In my quest, I reviewed the WC testimony of Sorrels, Brennan and Euins - really nothing helpful. Brennan and Euins both said "high-powered rifle." Nothing specifically suggesting a 30-30 or Winchester. Hard to believe Sawyer would just substitute that phrase for "high-powered rifle." And where did "carrying" come from? And then we have the fact that the rifle was omitted (I believe) from the description that was then transmitted more widely.

Brennan did say that he told Sawyer that those officers running toward the knoll and railroad yard were "running in the wrong direction." Could this be the source of confusion that the assassin was running out the rear of the TSBD?
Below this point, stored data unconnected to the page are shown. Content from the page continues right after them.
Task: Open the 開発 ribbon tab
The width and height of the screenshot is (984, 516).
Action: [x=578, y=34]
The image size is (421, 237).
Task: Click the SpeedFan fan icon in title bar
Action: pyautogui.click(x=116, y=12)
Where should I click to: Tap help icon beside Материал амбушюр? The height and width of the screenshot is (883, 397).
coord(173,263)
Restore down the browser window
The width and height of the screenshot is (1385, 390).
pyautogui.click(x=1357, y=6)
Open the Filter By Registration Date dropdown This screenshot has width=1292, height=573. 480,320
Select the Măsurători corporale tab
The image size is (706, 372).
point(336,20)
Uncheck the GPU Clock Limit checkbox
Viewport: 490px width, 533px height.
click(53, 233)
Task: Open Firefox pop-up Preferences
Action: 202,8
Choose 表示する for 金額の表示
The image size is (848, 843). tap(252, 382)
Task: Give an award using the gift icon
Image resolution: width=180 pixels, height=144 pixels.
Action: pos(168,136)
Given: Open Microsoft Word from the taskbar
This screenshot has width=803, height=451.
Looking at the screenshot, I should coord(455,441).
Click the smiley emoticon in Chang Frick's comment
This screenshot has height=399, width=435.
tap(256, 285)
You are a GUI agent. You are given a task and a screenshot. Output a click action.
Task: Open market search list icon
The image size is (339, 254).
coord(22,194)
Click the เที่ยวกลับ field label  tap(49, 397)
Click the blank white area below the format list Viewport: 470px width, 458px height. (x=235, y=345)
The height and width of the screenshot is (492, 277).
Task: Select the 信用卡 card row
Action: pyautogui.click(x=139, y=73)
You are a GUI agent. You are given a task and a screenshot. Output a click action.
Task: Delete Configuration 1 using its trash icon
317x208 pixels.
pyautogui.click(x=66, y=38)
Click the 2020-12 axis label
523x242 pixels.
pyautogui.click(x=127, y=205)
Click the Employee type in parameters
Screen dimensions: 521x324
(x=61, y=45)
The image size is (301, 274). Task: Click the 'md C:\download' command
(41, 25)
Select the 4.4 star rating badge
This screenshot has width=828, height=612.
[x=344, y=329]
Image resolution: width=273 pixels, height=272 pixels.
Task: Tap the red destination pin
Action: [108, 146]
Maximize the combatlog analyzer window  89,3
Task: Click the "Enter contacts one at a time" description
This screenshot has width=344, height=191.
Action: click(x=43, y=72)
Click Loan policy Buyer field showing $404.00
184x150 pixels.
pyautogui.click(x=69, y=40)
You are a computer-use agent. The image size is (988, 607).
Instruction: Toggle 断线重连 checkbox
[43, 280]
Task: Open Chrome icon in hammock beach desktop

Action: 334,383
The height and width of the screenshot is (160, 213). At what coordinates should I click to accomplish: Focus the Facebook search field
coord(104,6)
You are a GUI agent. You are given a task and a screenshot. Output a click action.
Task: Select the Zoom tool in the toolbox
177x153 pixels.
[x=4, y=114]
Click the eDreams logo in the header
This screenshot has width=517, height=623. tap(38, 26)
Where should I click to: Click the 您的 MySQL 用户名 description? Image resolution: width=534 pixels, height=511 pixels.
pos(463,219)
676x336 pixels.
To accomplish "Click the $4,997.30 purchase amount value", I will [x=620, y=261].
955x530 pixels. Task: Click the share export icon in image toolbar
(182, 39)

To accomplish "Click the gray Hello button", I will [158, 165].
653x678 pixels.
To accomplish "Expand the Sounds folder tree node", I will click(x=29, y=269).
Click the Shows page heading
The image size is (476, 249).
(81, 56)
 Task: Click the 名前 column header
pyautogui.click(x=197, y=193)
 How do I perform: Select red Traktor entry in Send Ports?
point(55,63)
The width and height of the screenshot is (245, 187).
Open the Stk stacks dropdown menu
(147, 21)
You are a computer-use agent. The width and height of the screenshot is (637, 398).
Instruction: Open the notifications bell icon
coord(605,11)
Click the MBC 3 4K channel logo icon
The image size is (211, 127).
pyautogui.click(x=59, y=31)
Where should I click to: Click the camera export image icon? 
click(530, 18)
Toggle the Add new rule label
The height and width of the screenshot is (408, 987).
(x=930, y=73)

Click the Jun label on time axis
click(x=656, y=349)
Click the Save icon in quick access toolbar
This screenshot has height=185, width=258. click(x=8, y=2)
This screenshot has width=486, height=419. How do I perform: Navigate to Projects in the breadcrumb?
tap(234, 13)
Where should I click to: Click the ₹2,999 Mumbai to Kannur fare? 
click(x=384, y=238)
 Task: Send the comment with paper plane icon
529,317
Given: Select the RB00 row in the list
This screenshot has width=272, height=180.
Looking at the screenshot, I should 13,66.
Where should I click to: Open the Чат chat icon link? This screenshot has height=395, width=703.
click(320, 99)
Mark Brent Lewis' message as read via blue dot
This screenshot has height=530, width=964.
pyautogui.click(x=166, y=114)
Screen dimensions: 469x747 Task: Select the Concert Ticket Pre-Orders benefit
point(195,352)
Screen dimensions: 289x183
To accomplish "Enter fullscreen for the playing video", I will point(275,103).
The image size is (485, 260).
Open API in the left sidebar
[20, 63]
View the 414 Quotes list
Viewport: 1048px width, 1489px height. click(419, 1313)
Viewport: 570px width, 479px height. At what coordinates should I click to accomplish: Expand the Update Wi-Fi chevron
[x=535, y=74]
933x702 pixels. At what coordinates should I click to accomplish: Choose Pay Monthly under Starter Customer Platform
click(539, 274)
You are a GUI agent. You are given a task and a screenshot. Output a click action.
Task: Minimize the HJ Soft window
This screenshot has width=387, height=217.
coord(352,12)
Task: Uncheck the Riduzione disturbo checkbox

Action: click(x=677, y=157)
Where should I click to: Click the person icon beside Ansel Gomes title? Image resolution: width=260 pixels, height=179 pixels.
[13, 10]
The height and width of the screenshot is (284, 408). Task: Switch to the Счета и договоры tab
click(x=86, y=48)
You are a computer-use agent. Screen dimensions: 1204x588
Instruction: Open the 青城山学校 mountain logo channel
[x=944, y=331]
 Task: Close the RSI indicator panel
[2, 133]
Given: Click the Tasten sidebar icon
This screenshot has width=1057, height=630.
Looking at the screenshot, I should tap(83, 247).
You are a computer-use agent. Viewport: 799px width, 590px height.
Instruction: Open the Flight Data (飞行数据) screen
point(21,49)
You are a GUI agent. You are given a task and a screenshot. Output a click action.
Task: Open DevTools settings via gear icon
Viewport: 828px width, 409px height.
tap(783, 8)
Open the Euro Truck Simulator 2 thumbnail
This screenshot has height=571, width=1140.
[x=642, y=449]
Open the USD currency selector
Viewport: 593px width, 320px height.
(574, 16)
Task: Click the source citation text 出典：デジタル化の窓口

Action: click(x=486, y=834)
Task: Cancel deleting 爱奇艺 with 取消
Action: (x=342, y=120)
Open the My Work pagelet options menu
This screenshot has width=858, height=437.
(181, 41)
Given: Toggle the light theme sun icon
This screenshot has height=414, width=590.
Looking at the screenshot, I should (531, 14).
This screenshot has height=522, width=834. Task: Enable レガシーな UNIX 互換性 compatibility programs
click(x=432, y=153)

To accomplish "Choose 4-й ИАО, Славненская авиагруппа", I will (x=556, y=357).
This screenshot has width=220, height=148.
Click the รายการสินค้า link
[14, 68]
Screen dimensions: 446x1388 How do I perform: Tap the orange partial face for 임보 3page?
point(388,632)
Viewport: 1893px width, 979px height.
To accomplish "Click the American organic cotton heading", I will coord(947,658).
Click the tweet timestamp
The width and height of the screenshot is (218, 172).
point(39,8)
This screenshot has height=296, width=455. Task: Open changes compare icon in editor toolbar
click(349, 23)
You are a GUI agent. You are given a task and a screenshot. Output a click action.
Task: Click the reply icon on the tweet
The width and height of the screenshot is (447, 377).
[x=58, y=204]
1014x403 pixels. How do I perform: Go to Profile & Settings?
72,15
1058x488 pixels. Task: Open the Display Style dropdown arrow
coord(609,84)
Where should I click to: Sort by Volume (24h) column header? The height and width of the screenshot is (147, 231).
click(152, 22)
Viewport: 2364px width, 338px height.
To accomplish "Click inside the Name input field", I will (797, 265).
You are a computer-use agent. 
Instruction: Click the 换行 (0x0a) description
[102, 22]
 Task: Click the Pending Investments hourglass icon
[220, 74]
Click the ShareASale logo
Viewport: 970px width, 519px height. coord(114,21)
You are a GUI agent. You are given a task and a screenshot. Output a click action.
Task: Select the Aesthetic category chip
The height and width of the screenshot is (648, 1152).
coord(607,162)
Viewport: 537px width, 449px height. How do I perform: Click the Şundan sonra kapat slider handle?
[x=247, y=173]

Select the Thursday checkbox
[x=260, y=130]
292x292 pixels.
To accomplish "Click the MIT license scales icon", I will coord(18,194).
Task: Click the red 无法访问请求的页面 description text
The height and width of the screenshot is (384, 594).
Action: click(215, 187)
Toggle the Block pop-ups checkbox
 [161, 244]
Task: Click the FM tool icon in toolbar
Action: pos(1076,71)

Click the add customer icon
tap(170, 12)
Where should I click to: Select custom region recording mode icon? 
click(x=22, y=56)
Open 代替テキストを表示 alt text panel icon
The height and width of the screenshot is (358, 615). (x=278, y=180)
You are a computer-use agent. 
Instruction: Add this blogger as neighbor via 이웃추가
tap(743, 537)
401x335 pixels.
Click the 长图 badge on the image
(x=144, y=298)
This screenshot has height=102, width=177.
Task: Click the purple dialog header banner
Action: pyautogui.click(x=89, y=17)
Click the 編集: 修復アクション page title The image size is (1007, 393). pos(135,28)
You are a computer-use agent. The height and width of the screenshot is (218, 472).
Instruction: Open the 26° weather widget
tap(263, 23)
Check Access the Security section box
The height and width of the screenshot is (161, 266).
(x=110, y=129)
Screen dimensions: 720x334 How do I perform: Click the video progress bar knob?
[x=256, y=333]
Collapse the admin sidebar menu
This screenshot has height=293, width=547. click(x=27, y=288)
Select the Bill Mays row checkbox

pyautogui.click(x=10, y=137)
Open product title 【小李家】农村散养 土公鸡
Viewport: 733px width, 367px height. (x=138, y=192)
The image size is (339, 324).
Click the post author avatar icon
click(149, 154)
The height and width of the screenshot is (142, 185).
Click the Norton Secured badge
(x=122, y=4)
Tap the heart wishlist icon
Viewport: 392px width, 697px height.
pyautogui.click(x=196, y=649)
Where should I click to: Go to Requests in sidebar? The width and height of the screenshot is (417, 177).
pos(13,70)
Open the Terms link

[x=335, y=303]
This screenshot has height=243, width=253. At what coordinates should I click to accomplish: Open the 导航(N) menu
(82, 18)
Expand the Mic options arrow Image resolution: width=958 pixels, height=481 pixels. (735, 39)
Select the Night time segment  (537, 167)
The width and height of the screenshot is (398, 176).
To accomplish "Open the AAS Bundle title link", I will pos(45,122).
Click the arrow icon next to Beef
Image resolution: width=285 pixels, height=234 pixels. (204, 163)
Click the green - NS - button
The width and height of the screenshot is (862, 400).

I did discover at Ken Rahn's site a lengthy excerpt from Brennan's 1987 book, Eyewitness to History. https://kenrahn.com/JFK/History/The_deed/Brennan/Brennan_book.html.

If we can believe him - a big if - he observed Oswald at considerable length before any shots were fired, so this could explain why he seemed to have a better description than we might expect. He also goes on at length about a mystery Oldsmobile with a white driver that was parked oddly and illegally on Houston Street near the side entrance at the rear of the TSBD before the JFKA. Even though it was parked oddly and illegally - and, Brennan obviously thinks, suspiciously - he saw a policeman approach the car and laugh with the driver. After the JFKA, Brennan immediately noticed the mystery car was gone.

One might think that this might account for the confusion about a mystery man with a rifle running from the rear of the TSBD - but, alas, Brennan never reported the illegally parked Oldsmobile.

Here is DVP's stuff on Brennan: https://jfk-archives.blogspot.com/2010/06/howard-brennan.html. He suggests Sawyer's conversation with Brennan had to be considerably after Sawyer's. However, the FBI report I linked seemed to have Sawyer saying Sorrels was present.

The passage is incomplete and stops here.